*Provided information*:
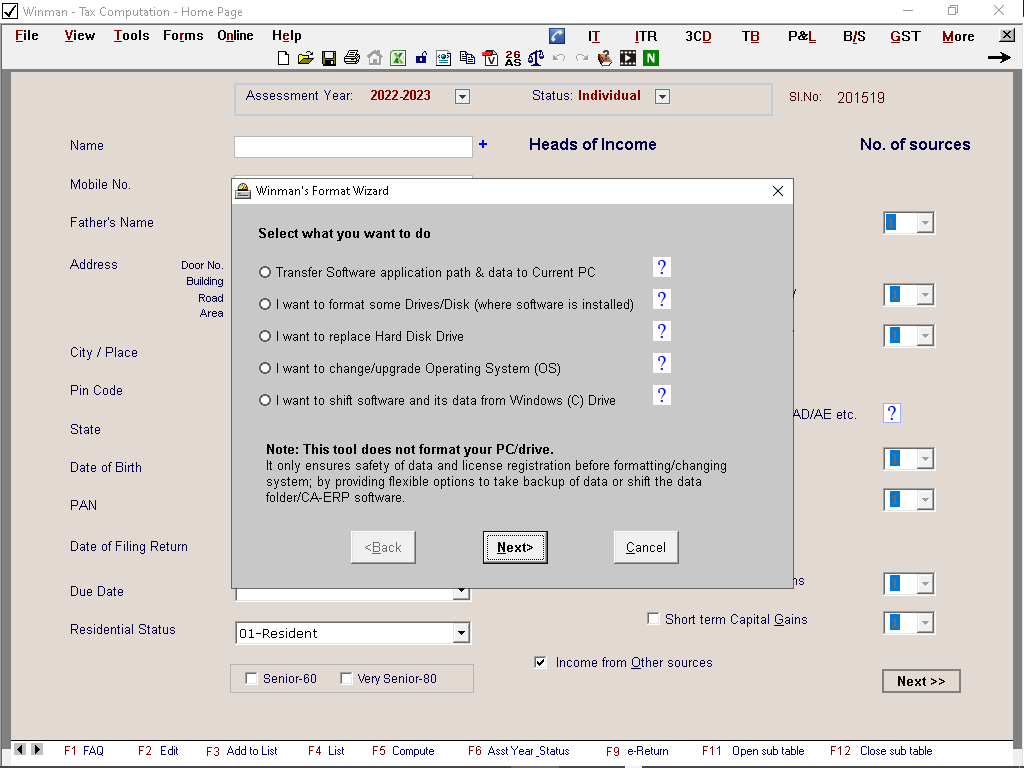Open the GST menu

coord(905,36)
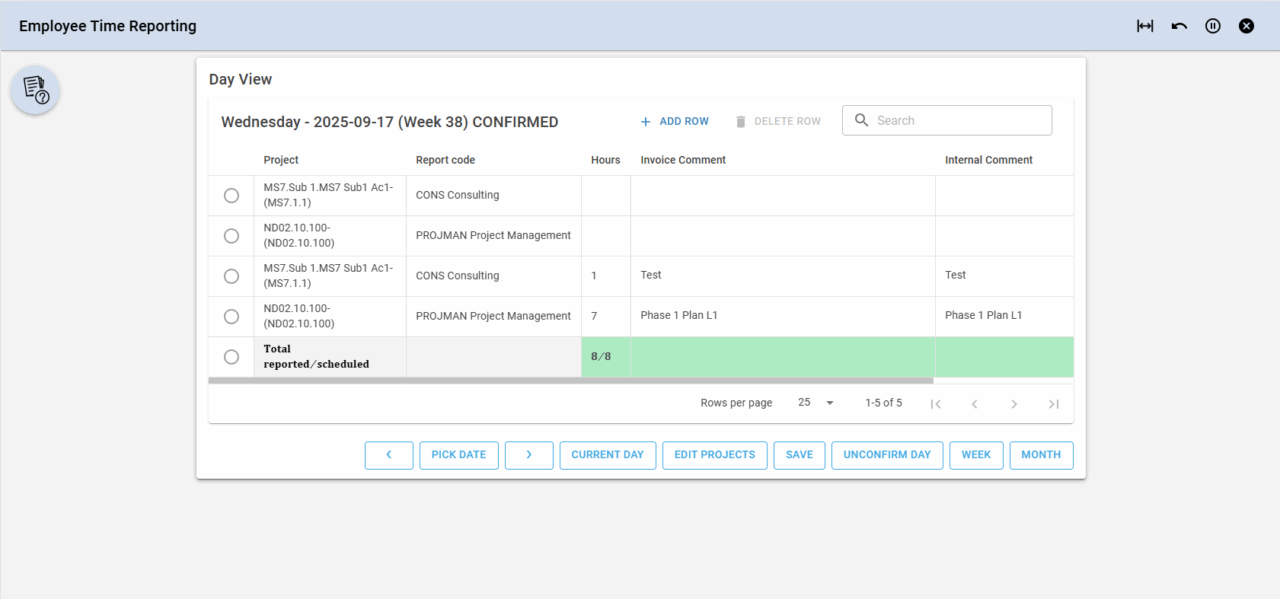Select radio button for first CONS Consulting row
The height and width of the screenshot is (599, 1280).
click(x=231, y=196)
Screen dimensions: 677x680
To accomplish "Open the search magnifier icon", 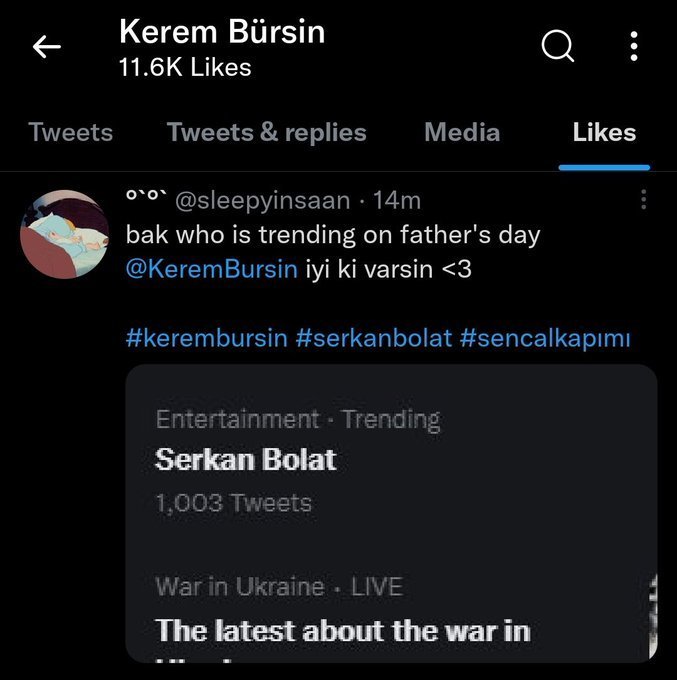I will [557, 46].
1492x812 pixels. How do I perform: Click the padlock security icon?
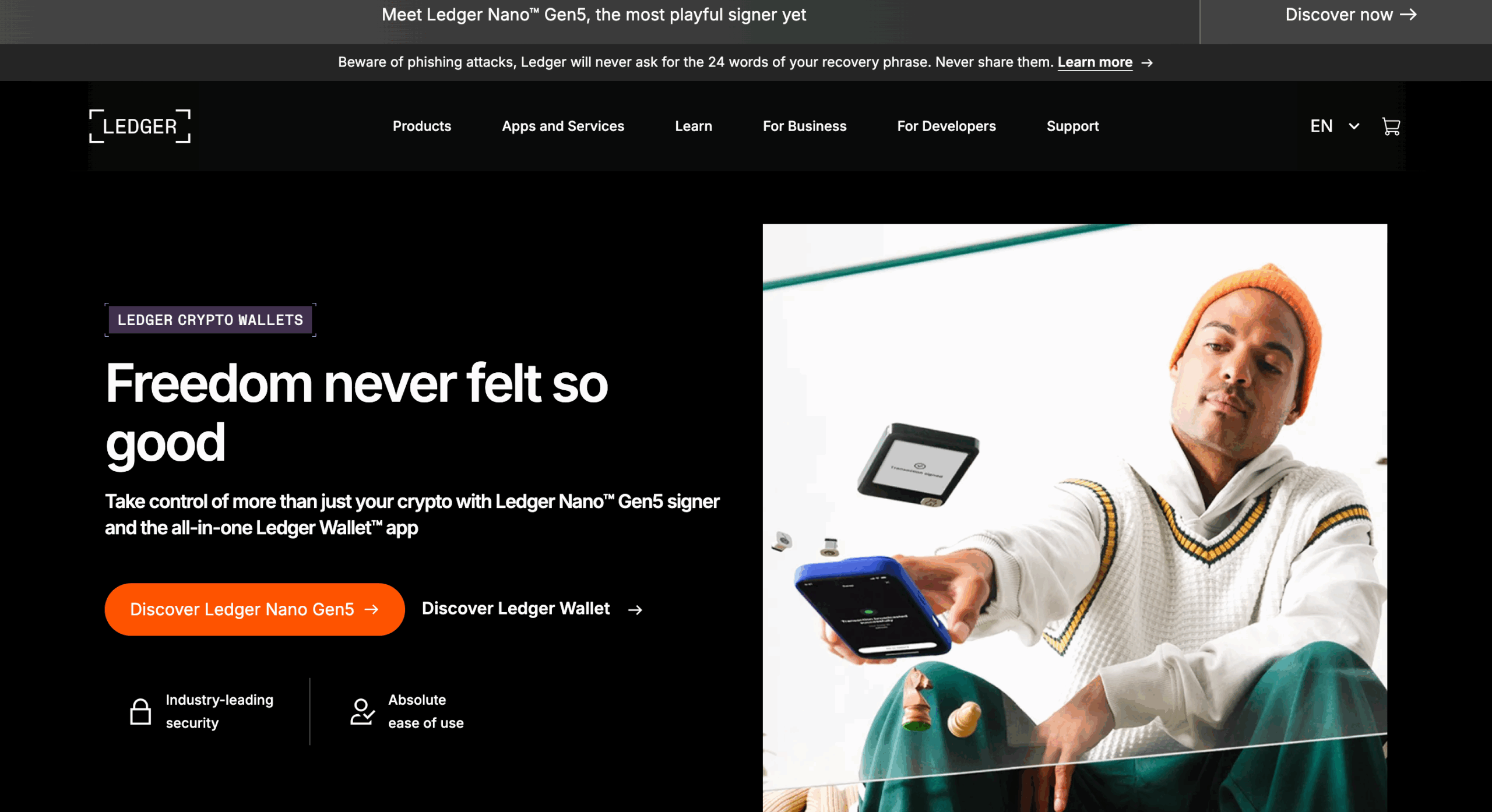140,711
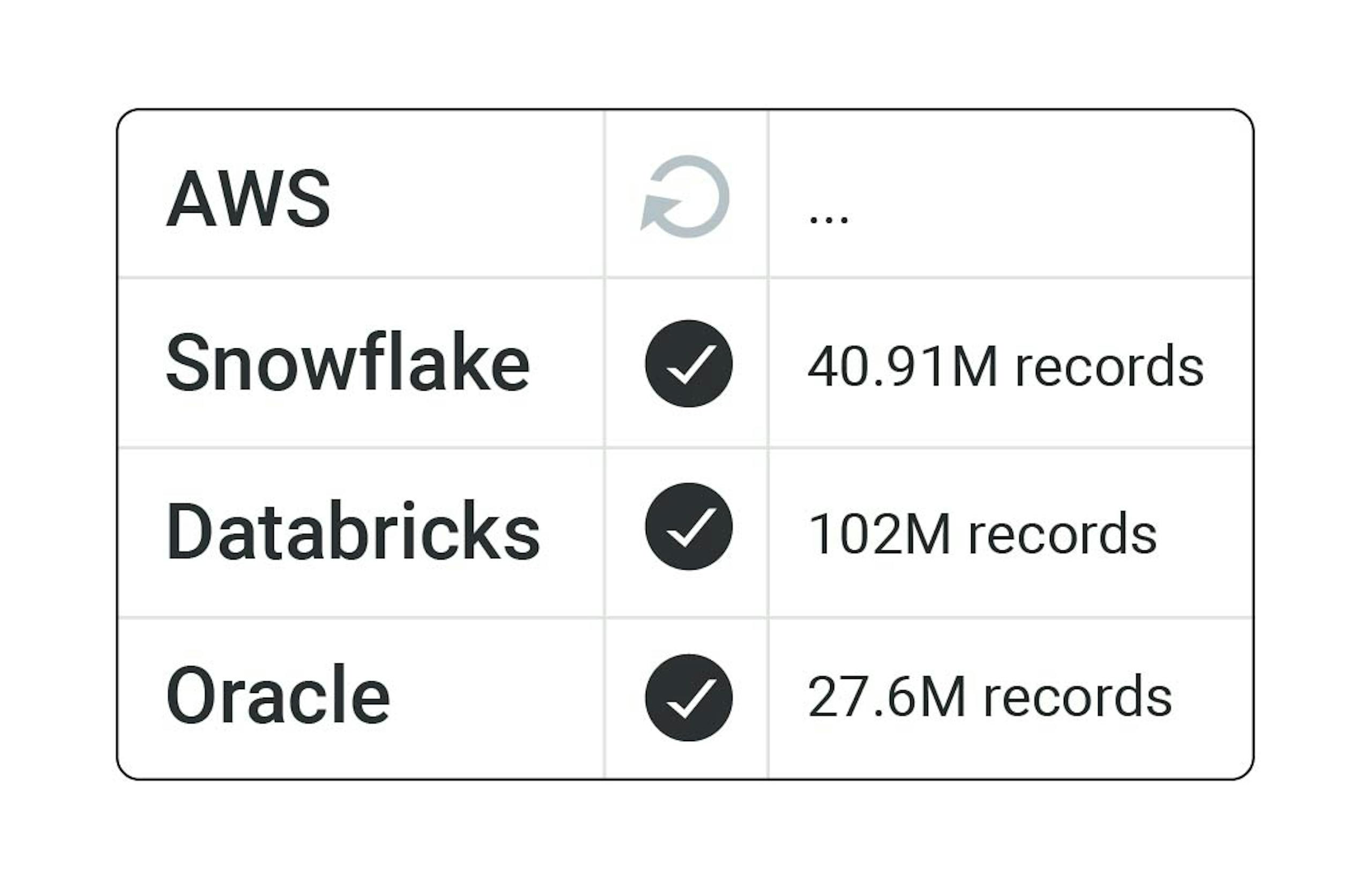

*Exercise brief*: Repeat exactly the lines from the one containing "1492x812 pixels. How" to the last line of the data above, both included, and write no pictures into the copy.

*Result*:
1492x812 pixels. How do I perform: Click the padlock security icon?
140,711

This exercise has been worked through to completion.